Based on this facility's data, families visiting should ask: "How do you ensure continuity of care given staff turnover, and what is your staff retention strategy?" "Can I visit during a mealtime to observe dining assistance and food quality?" "How do you handle medical emergencies, and what is your hospital transfer rate?" "Can I speak with family members of current residents about their experience?" These questions are particularly relevant given the facility's high staff turnover rate.

Is Jersey Shore Skilled Nursing And Rehabilitation Ce Safe?

Based on CMS inspection data, JERSEY SHORE SKILLED NURSING AND REHABILITATION CE has a clean safety record: no substantiated abuse findings (meaning no confirmed cases of resident harm), no Immediate Jeopardy citations (the most serious violation level indicating risk of serious injury or death), and is not on the Special Focus Facility watch list (a federal program monitoring the lowest-performing 1% of nursing homes). The facility has a 1-star overall rating and ranks #100 of 100 nursing homes in Pennsylvania.

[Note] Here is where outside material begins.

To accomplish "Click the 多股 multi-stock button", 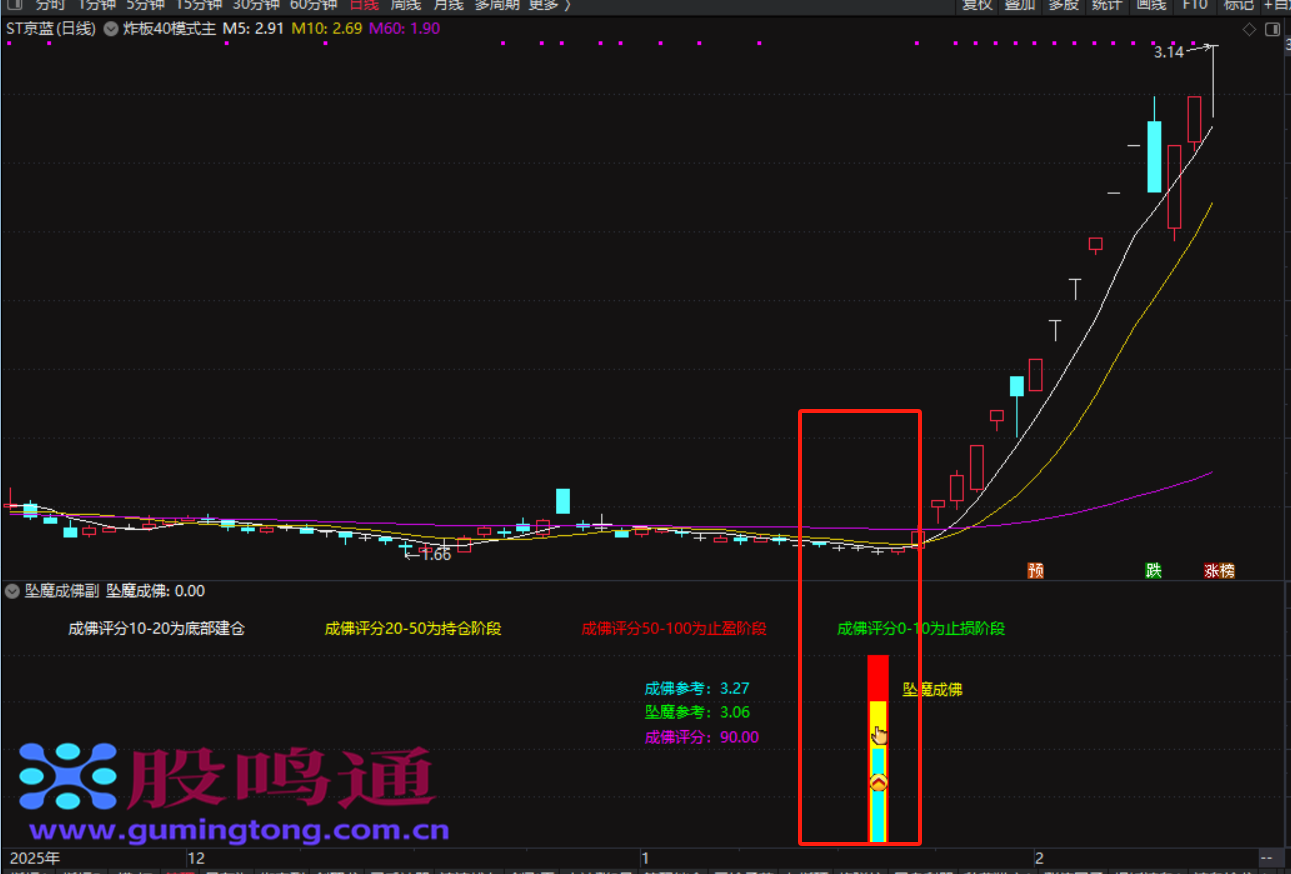I will point(1063,5).
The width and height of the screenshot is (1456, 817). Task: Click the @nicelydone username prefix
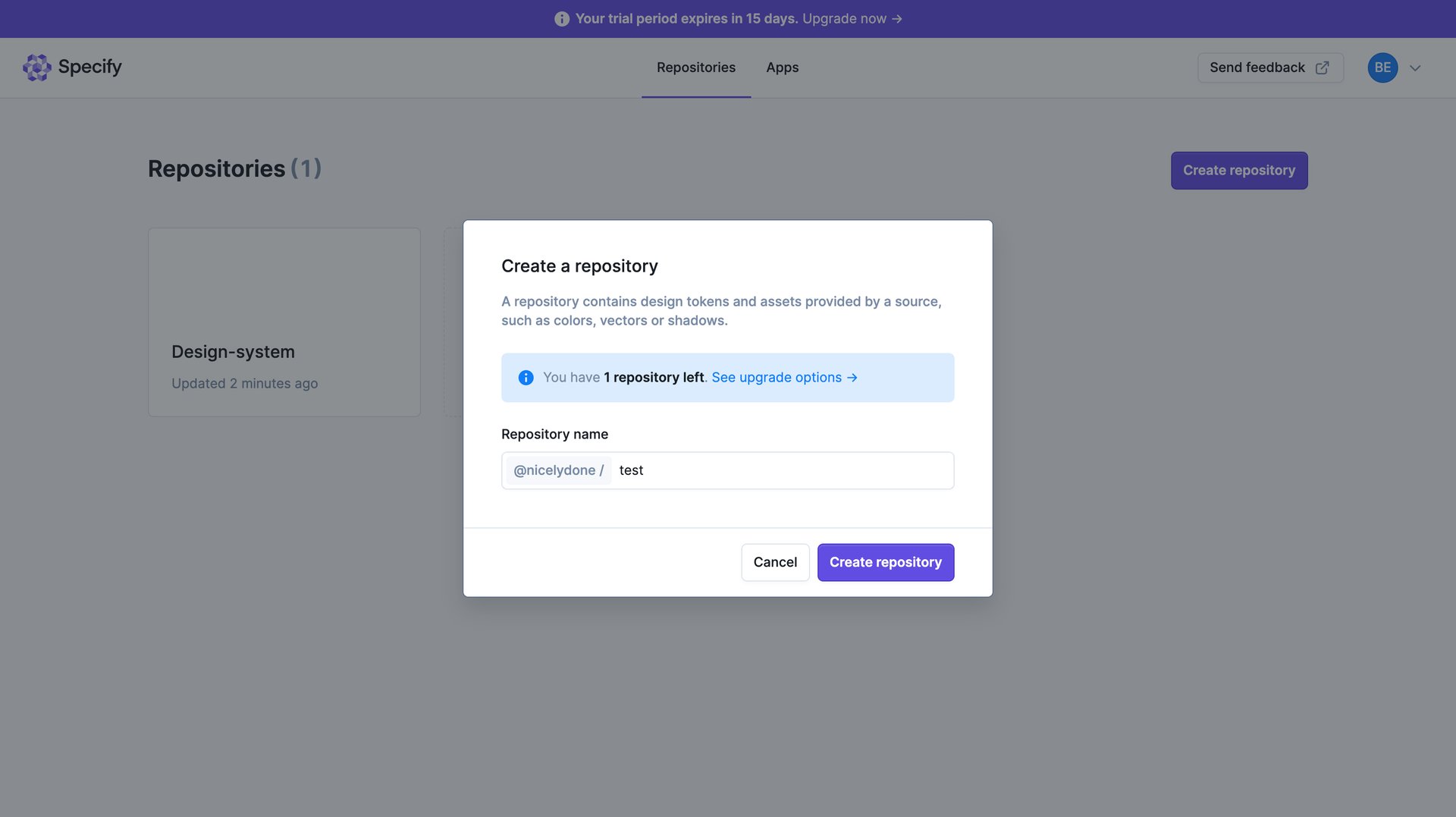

While no facility is perfect, families should still ask about staff-to-resident ratios and recent inspection results during their visit.

Do Nurses at Jersey Shore Skilled Nursing And Rehabilitation Ce Stick Around?

Staff turnover at JERSEY SHORE SKILLED NURSING AND REHABILITATION CE is high. At 56%, the facility is 10 percentage points above the Pennsylvania average of 46%. Registered Nurse turnover is particularly concerning at 70%. RNs handle complex medical decisions and coordinate care — frequent RN changes can directly impact care quality. High turnover means new staff may not know residents' individual needs, medications, or preferences. It can also be disorienting for residents, especially those with dementia who rely on familiar faces. Families should ask: What is causing the turnover? What retention programs are in place? How do you ensure care continuity during staff transitions?

Was Jersey Shore Skilled Nursing And Rehabilitation Ce Ever Fined?

JERSEY SHORE SKILLED NURSING AND REHABILITATION CE has been fined $61,652 across 2 penalty actions. This is above the Pennsylvania average of $33,695. Fines in this range indicate compliance issues significant enough for CMS to impose meaningful financial consequences. Common causes include delayed correction of deficiencies, repeat violations, or care failures affecting resident safety. Families should ask facility leadership what changes have been made since these penalties.

Is Jersey Shore Skilled Nursing And Rehabilitation Ce on Any Federal Watch List?

JERSEY SHORE SKILLED NURSING AND REHABILITATION CE is not on any federal watch list. The most significant is the Special Focus Facility (SFF) program, which identifies the bottom 1% of nursing homes nationally based on persistent, serious quality problems. Not being on this list means the facility has avoided the pattern of deficiencies that triggers enhanced federal oversight. This is a positive indicator, though families should still review the facility's inspection history directly.